Temat ginekologii w dobie XXI wieku, nadal jest tematem tabu i wstydliwym. Sporo kobiet obawia się spotkania z ginekologiem, dlatego bardzo często nie chodzą na wizyty, na badania, na konsultacje. Nie zdają sobie sprawy, że regularne wizyty, mogą zapobiec licznym schorzeniom, wykryć wcześnie chorobę, którą można wyleczyć.
Jaka jest tego przyczyna?
Zawstydzenie, strach przed pokazaniem lekarzowi, swoich miejsc intymnych. Mówi się, że to tylko młode kobiety mają z tym problem. Wcale nie. Kobiety, które rodziły, otyłe, z różnymi defektami na ciele, także się wstydzą przyjść, rozebrać i położyć na fotelu ginekologicznym.
Kobiety niepełnosprawne, mają jeszcze większą trudność, bo jeszcze bardziej się wstydzą, przed taką wizytą.
Niejednokrotnie ktoś do mnie pisał, pytał się, jak przełamać ten strach. Co zrobić?
Jak można ten problem rozwiązać?
Proponuję iść do lekarza z koleżanką, przyjaciółką czy z siostrą. Wcześniej, dowiedzieć się podstawowych informacji o lekarzu. Nic tak nie działa najlepiej, jak poczta „pantoflowa”. Kobieta, która była u ginekologa i wie, że jest dobry, zawsze „puści’ to w świat.

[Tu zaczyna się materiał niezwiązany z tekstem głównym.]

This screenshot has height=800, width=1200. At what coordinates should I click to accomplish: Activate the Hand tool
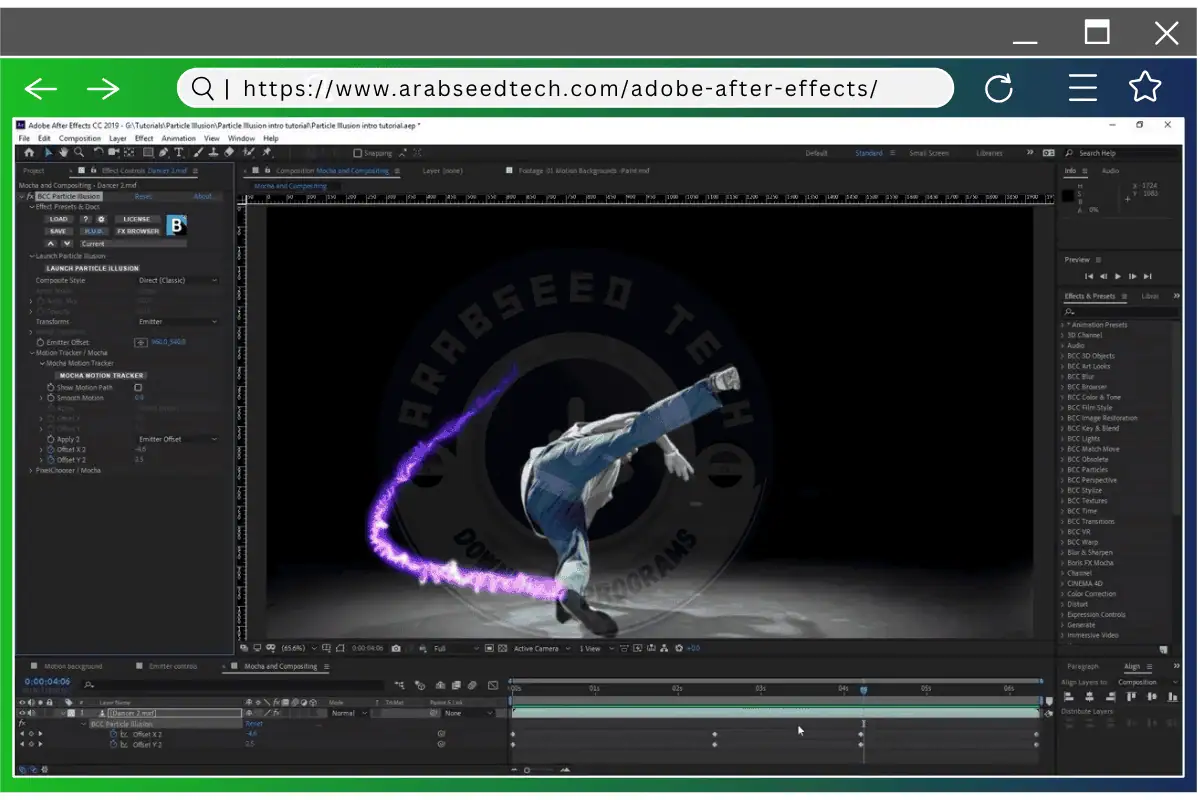click(64, 152)
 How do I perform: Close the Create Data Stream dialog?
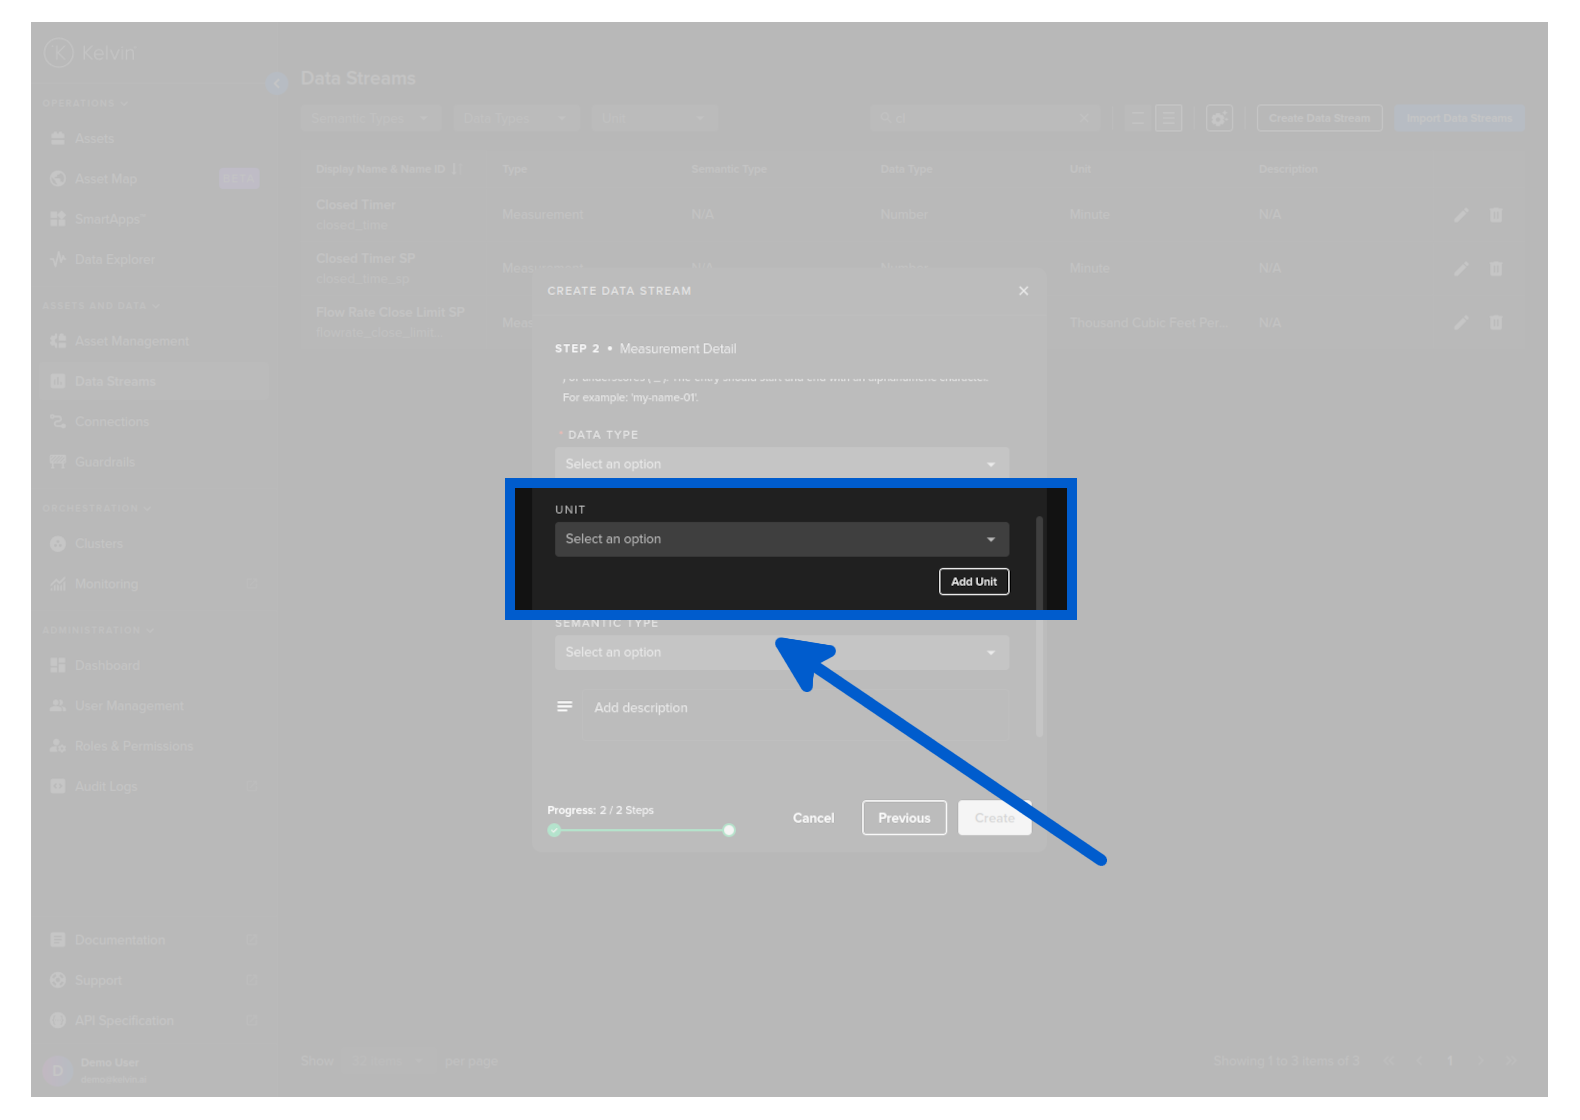click(x=1023, y=291)
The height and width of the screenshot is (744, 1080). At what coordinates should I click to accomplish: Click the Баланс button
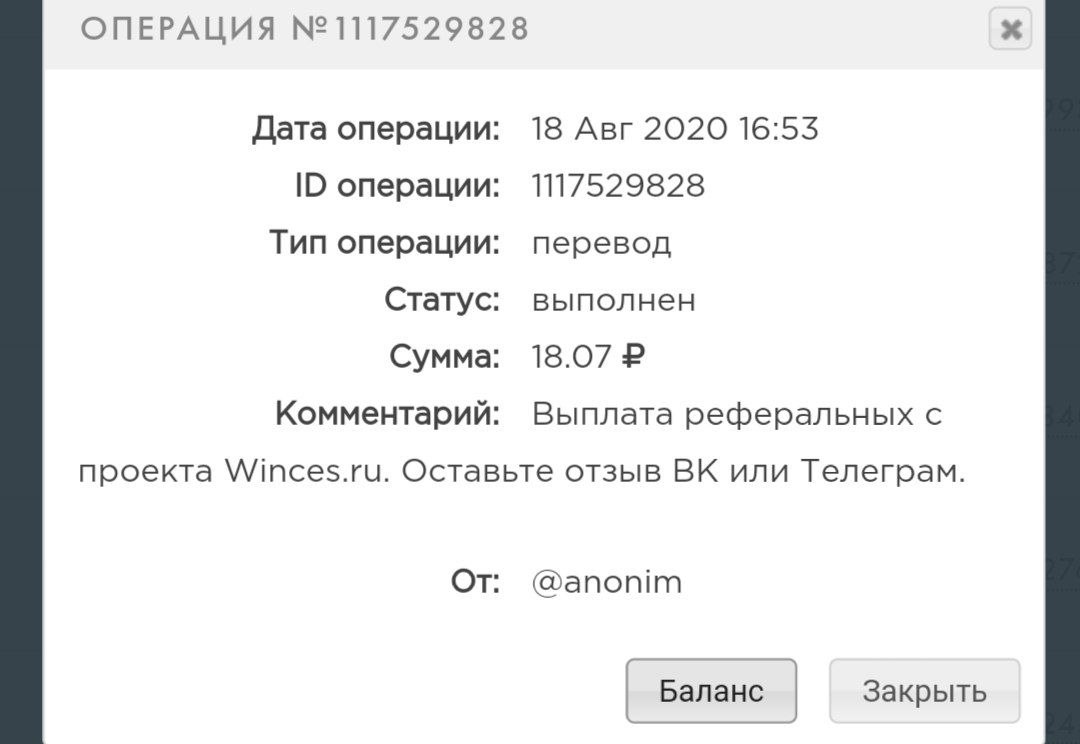[711, 691]
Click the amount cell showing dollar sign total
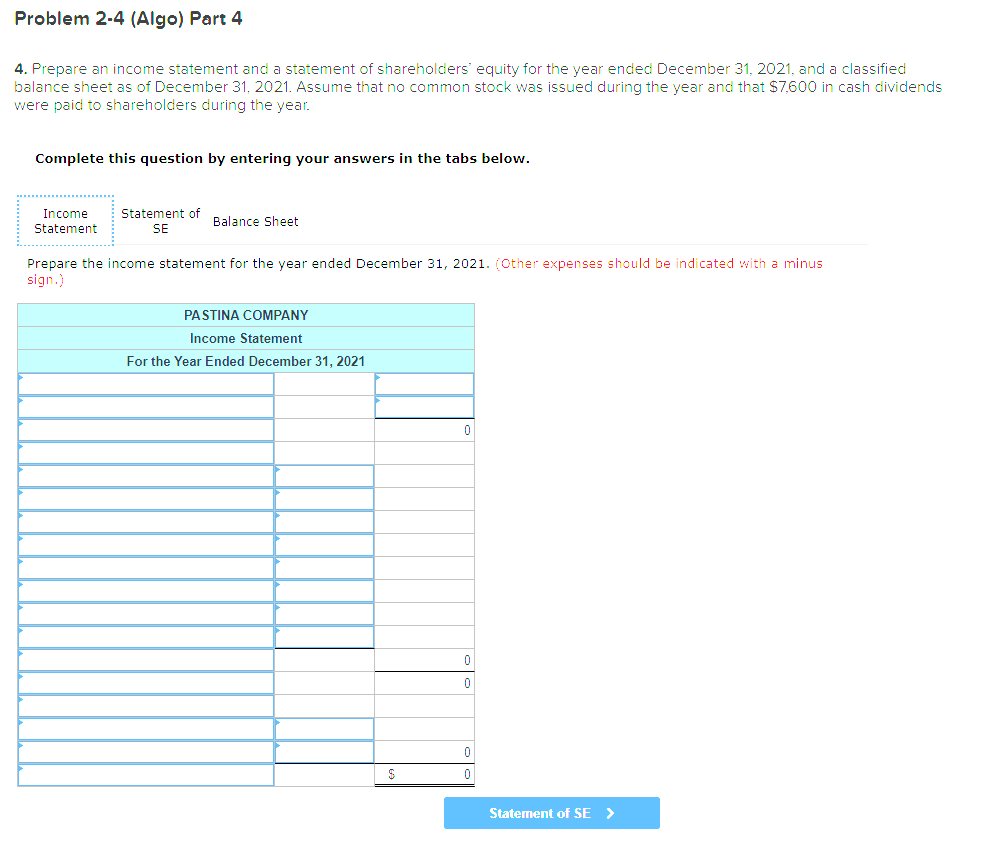This screenshot has height=859, width=984. 424,774
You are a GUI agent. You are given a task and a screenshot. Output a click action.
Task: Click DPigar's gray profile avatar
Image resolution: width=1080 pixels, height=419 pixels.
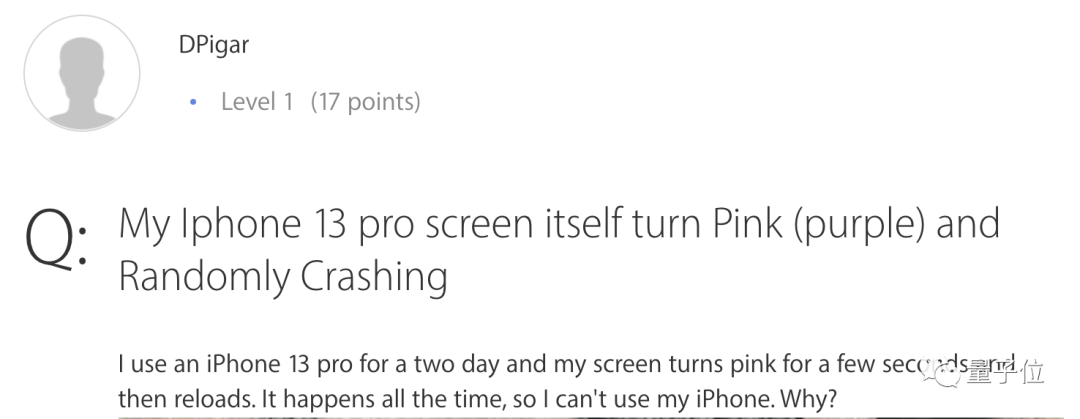[82, 73]
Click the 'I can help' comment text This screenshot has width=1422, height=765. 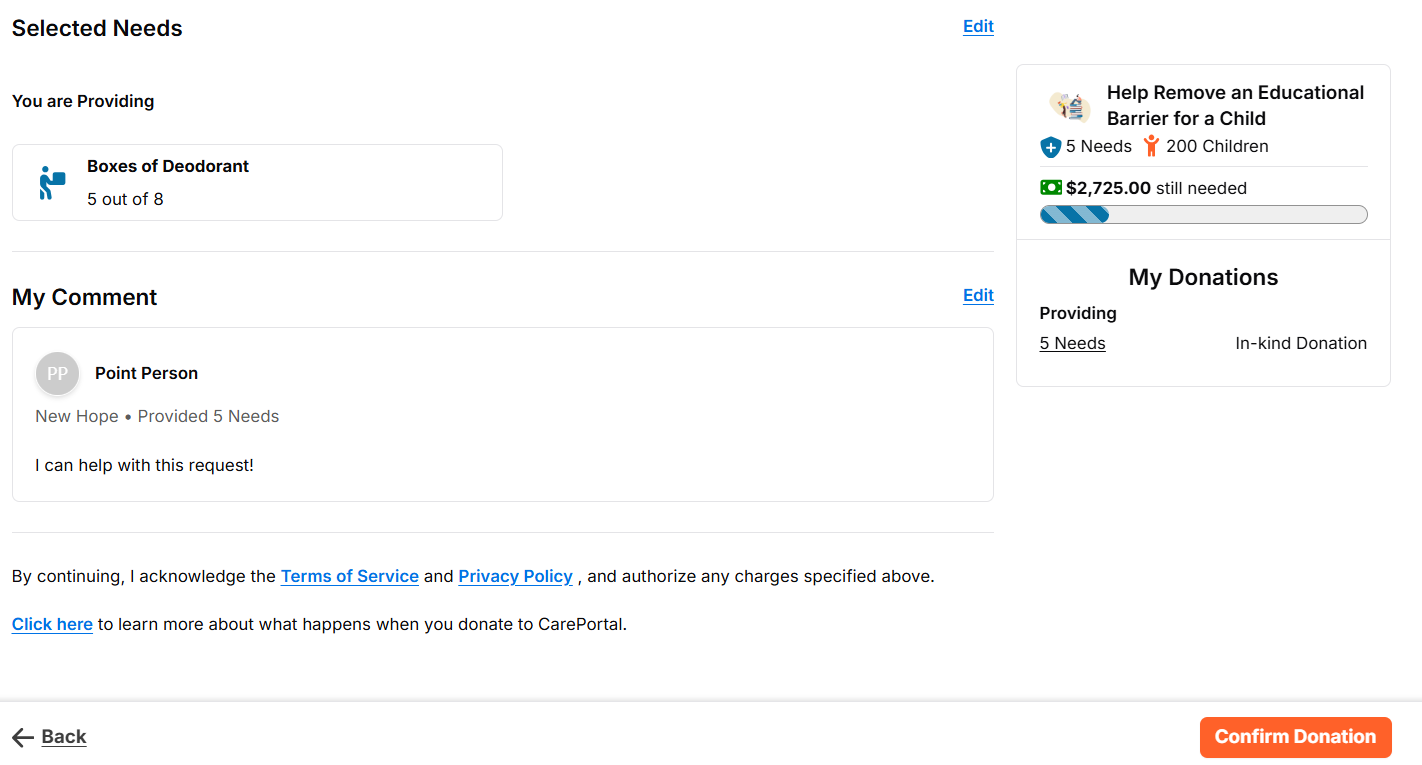pos(144,465)
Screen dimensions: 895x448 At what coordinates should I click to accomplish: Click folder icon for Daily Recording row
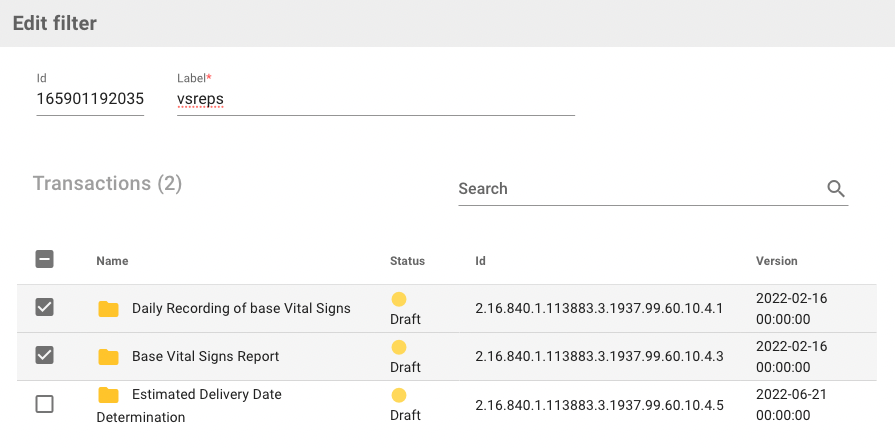pyautogui.click(x=108, y=309)
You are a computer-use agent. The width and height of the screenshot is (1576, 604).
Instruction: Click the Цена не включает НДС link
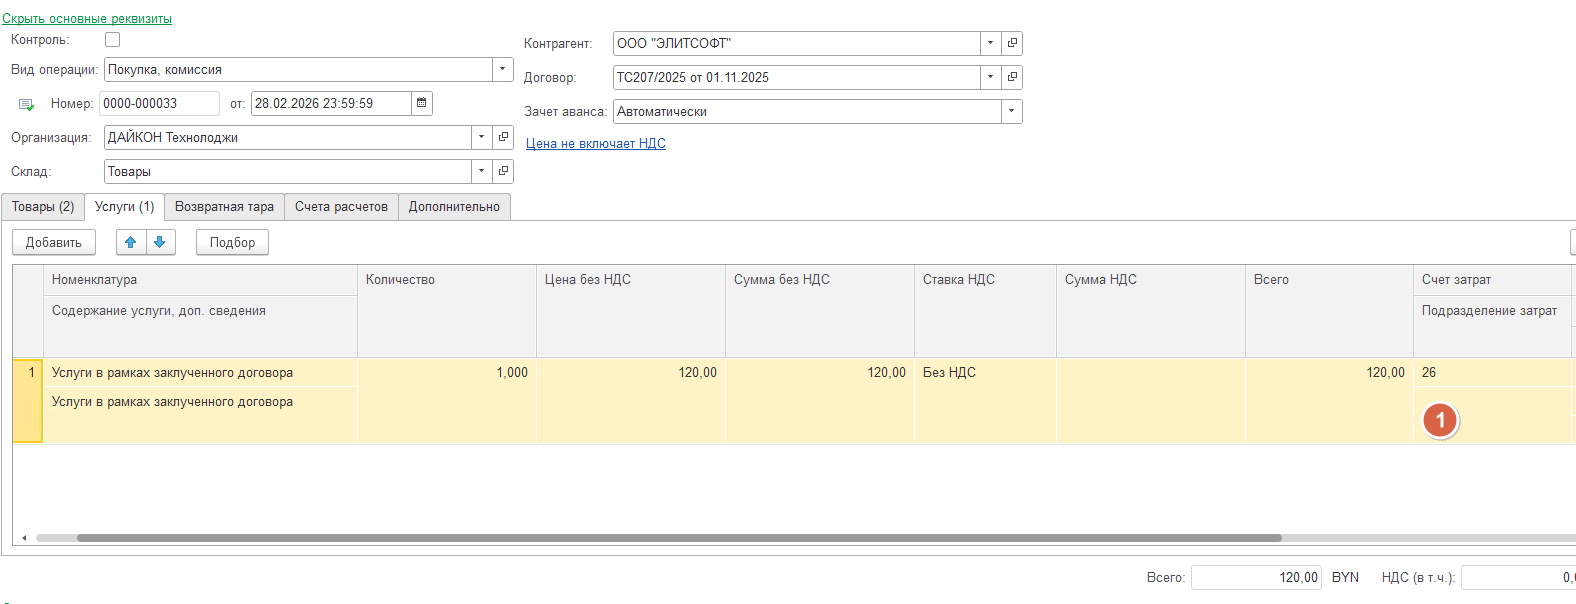pyautogui.click(x=595, y=144)
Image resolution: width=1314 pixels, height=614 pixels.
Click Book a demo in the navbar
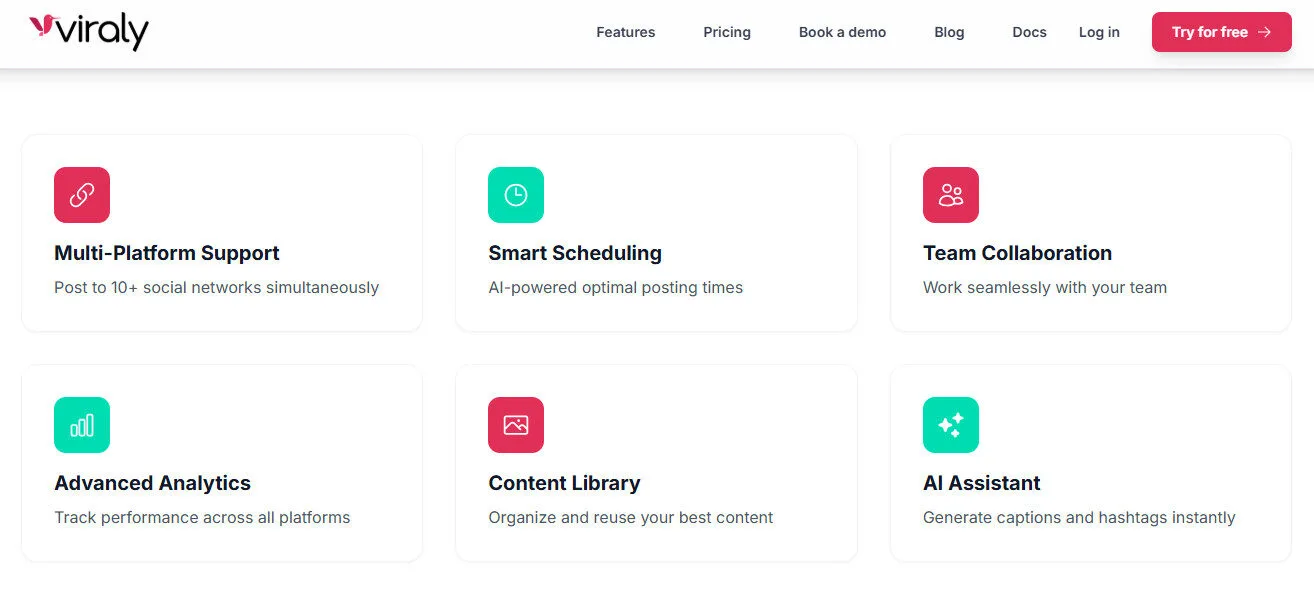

Internet, cudowne miejsce. Praktycznie każdy lekarz, gabinet ma swoją stronę internetową i możemy się dowiedzieć, jak wygląda pomieszczenie. Czy jest dostosowane do osób niepełnosprawnych. Mało tego, możemy zobaczyć, jak dany lekarz wygląda. Dzisiaj, każdy człowiek, pokazuje siebie w social mediach.
Telefon do gabinetu, przychodni, kliniki. Warto, wcześniej zadzwonić i zadać pytania, które mogą nas niepokoić. Czy jest parking, czy znajduje się winda, czy ktoś może nam pomóc w dotarciu na miejsce, czy możemy liczyć na dyskrecję, czy w czasie badania może towarzyszyć nam osoba.
Wiecie, takie proste rzeczy, ale jakże ważne dla innych kobiet.
Dbajmy o siebie i o swoje zdrowie, bo ma się tylko jedno.
I tak, tego pięknego wieczoru, wróciłam do domu naładowana, pozytywną energią kobiet.
Ja swoje miejsce mam i mogę, Wam gorąco polecić.
Ps. Teraz muszę odwiedzić jakiś sklep, kupić ramkę i schować te różowe cudeńko i umieścić napis „w razie wypadku, zbić szybkę”.